Set exercise 1 :: In the mailing-list reply on bit datatype performance, why does the writer suggest storing the tags as four 64-bit fields or two UUIDs?
Set exercise 2 :: In the mailing-list reply on bit datatype performance, how does the writer assume a b-tree index would treat the bitset datatype?

Re: Bit datatype performance?

From: Radosław Smogura <rsmogura(at)softperience(dot)eu>
To: Antonio Vieiro <antonio(at)antonioshome(dot)net>
Cc: <pgsql-general(at)postgresql(dot)org>
Subject: Re: Bit datatype performance?
Date: 2011-09-14 17:32:08
Message-ID: bac7111715f2c9c982f3dd4ad78cbdc3@mail.softperience.eu
Views: Raw Message | Whole Thread | Download mbox | Resend email
Thread:
Lists: pgsql-general

Hi,

I think it's not bad approach if performance is important. I don't know
how b-tree index will work with bitset datatype, but I assume it should
treat is as 256bit number (maybe someone more competive in internals
will answer this).

Please bear in mind, that this approach will work well only on query
You have written.

Because You ask on performance, I will add this topic You may want to
test and think about it

PG by default uses text transfer mode, so if you transfer your data
from/to server those will be transferred as 256 0/1 character string.
You may to think about storing tags as e.g. 4 long (64bit) fields, or 2
type 4 UUIDs (128bit) and use composite index. If you have ability to
use binary transfer and on your client side bitest will be mapped to
some "reasonable" type, then You won, otherwise (in binary mode) you
should get nice boost when you will store, those values in types I have
wrote.

Of course those are only some concepts, personally I have never made
such things.

Regards,
Radek

On Wed, 14 Sep 2011 17:58:58 +0200, Antonio Vieiro wrote:
> Hi again,
>
> Thanks for the tip. In fact I was thinking of creating an index on
> the bitmask, so I could use:
>
> ... where t.bits = :mymask
>
> directly, avoiding a full table scan. I assume this is possible
> (indexing bit and comparing bits), isn't it?

Extracted records ::

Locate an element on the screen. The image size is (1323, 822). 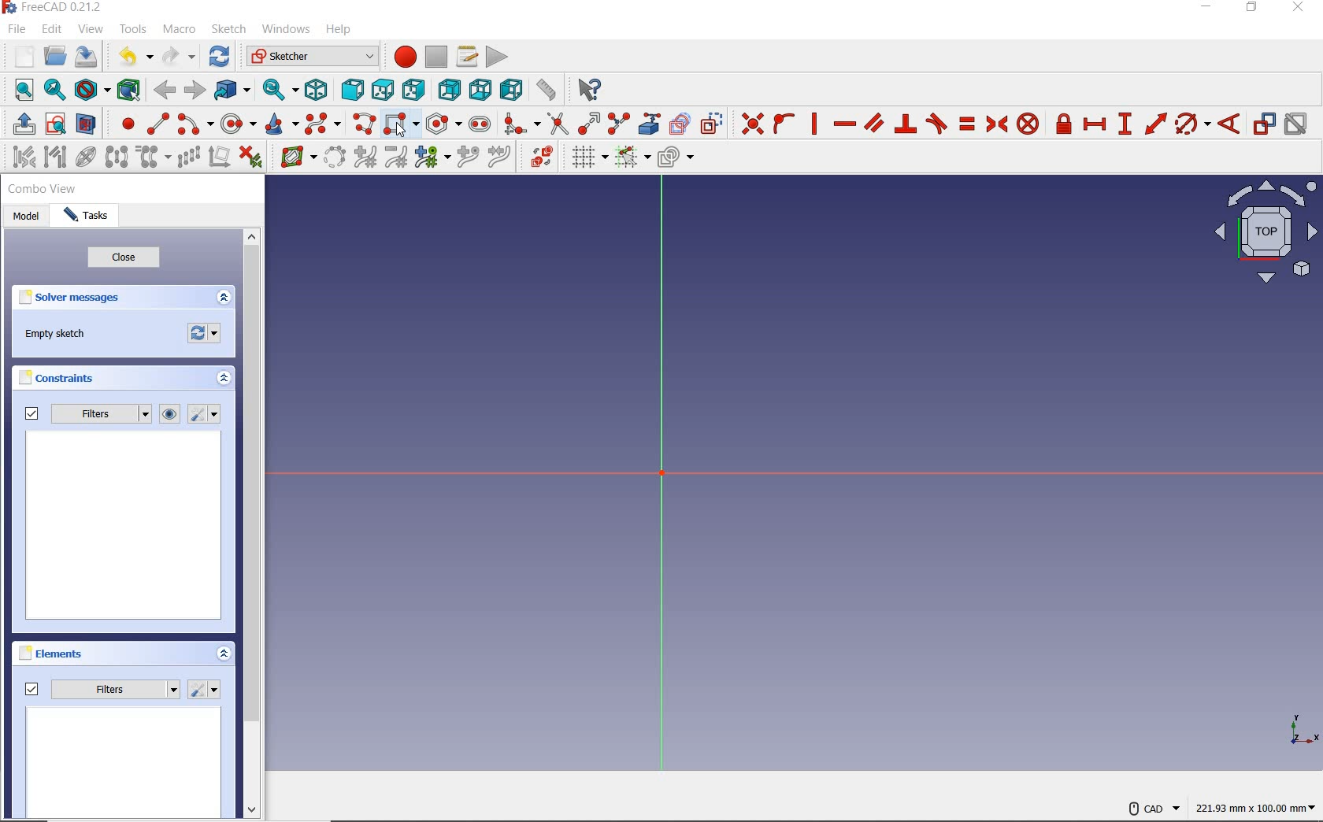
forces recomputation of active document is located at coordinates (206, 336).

* * *

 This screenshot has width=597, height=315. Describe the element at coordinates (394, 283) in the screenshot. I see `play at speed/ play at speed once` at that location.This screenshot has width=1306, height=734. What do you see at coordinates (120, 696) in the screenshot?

Correct result 1 :: PostgreSQL uses text transfer mode by default, so the 256-bit value would travel between client and server as a string of 256 "0" and "1" characters. Storing the tags in those types with a composite index should give a good speedup when binary transfer is used.

Correct result 2 :: As a 256-bit number.